Short of sounding like Wilfred Brimley, everyone's favorite diabetes spokesperson, I'm going to talk about diabetes and two extremes that I saw this week.
So to start off, there are two forms of diabetes in animals: diabetes inspidus and diabetes mellitus. Diabetes inspidus is rare and is caused by the kidneys not responding to a hormone and so water is not concentrated thus the animal pees a lot. Diabetes mellitus is sugar diabetes where the body can not maintain normal blood sugar control. Animals drink and pee a lot because of the change in the osmotic gradient of urine (or something like that). This is the form we'll talk about.
So anyway, in diabetes (from here on diabetes refers to diabetes mellitus only) there is a lack of insulin which is what helps control blood sugar. Blood sugar spikes after eating and then insulin is released to average it out. Insulin is made in some very specific cells in the pancreas which is this funny little organ that lays near the stomach and small intestine. For a variety of reasons, these cells stop producing insulin and animals become diabetic. These days we see diabetes more and more commonly for the same reason it's on the rise in humans-obesity.
Clinical signs of diabetes include drinking and urinating excessively (PU/PD), weight and muscle loss, poor hair coat, lethargy, and urinary tract infections. With these clinical signs some blood and urine tests will be performed. I like looking at organ function to rule out other causes, blood sugar and to see if there is sugar in the urine. A single blood sugar alone won't tell you if an animal is diabetic. Animals can increase their blood sugar in times of stress and so may look diabetic but may not have sugar in their urine.
Treatment consists if weight loss, diet change and most often insulin. Once on insulin. Monitoring must be done to check sugar levels and insulin doses. We use fructosamine levels in our office which looks at the average blood sugar over the past month. Fasting blood glucoses and glucose curves can be used as well. Insulin is fairly cheap in the grand scheme of things but the testing can be more expensive. Diabetes is a commitment and lifestyle change. This can not be reiterated to the client enough. Animals can live good lives with good control.
So now for the cases...

• _Exercise objective_: Pick up the passage on diabetes in pets right after its final line, "So now for the cases...", and continue writing it.

• _Extracted data_:
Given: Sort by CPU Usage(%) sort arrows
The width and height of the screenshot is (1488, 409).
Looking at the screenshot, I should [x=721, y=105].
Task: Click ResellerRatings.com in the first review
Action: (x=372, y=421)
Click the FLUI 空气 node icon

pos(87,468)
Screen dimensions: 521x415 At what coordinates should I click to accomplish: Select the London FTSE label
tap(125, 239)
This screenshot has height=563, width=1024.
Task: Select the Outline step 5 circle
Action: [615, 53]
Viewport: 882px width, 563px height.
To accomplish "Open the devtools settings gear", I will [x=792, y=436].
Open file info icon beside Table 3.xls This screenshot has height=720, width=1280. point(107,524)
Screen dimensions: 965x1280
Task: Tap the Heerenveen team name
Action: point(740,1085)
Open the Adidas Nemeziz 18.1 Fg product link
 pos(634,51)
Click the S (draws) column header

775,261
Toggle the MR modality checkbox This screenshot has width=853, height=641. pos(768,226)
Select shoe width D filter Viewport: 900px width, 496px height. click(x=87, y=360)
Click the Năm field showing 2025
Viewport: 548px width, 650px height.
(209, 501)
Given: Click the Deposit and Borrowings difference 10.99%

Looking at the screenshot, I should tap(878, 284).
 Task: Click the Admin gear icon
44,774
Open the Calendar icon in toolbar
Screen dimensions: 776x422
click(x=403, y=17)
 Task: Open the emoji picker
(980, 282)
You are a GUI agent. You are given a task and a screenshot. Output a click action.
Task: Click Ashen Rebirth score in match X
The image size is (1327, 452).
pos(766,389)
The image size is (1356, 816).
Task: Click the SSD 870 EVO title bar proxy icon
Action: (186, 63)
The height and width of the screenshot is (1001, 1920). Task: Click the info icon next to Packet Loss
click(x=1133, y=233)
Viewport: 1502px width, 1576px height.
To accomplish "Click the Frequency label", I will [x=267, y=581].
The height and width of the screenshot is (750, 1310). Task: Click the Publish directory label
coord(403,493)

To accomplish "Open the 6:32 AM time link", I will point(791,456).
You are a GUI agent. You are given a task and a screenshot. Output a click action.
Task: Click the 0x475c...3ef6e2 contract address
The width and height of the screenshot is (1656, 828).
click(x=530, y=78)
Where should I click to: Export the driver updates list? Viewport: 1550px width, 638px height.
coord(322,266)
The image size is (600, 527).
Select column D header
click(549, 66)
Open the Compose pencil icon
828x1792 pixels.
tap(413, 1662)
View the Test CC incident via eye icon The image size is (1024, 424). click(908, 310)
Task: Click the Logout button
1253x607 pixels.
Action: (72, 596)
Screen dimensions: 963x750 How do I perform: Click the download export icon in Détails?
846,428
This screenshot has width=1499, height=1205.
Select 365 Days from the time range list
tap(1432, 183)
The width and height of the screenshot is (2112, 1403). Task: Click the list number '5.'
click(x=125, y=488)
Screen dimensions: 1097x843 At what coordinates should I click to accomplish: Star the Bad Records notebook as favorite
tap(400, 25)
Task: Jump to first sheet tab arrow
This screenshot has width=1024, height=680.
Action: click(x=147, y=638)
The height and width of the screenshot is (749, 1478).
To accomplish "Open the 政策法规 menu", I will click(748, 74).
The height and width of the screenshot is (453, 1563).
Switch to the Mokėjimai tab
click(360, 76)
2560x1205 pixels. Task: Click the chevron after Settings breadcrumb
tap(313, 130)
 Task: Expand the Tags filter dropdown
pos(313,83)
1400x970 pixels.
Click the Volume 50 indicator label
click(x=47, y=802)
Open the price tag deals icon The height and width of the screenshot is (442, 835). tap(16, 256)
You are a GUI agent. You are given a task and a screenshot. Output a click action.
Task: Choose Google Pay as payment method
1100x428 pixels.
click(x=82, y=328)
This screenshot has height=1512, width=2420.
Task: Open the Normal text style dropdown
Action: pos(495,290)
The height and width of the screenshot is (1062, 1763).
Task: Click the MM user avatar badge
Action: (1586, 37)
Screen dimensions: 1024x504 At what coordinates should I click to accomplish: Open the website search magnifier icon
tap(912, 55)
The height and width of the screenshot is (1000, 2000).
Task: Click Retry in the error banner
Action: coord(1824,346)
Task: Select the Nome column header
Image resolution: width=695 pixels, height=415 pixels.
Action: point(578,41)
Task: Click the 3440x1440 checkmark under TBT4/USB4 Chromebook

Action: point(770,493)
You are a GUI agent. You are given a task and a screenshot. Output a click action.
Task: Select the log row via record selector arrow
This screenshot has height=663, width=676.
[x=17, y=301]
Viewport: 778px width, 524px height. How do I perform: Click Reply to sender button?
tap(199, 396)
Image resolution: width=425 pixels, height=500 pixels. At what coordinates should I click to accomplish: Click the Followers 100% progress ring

• _Result of the exercise_:
I was finishing appointments the other night when I was alerted that a diabetic dog that we hadn't seen since October of 2012 was lethargic at home. The owners wanted to bring the dog in. The first thing I wanted to know was what was the dog's blood sugar so the techs pulled that and a bunch of other blood samples for potential testing.
The poor dog's blood sugar was like 41! Normal is somewhere around 70-150. In diabetic animals, I'm okay with up to about 300 in the hospital.
My exam wasn't too exciting so I have the dog a bowl of karyo corn syrup and sent some home. I instructed them to give a midday meal until they heard back from me. Today, we got back the fructosamine results. The number was 143!! This means the dog was suffering from prolonged low blood sugar. I cut the insulin dose by 25% and will recheck the fructosamine again in one month. I'm glad it seemed to be a simple problem with hopefully a simple answer.
My next diabetic animal was a cat diagnosed by another vet who was on vacation. The cat was on a type of insulin that I generally use specifically for dogs. The owner wasn't happy and the cat wasn't looking great. His hair coat was rough, he was thin and the owner complained that he wasn't drinking well. I pulled again a ton of blood for a variety of tests. His blood sugar came back in the 300s which wasn't surprising and some of his electrolytes were off. I sent out a fructosamine on him too. It came back at 703!!! I've never seen one this high before! Needless to say, his diabetes is poorly controlled so I changed his insulin type to what I feel is the proper cat insulin and we are starting as if he was just diagnosed. We'll check him out again in a month. Hopefully, that was his only problem.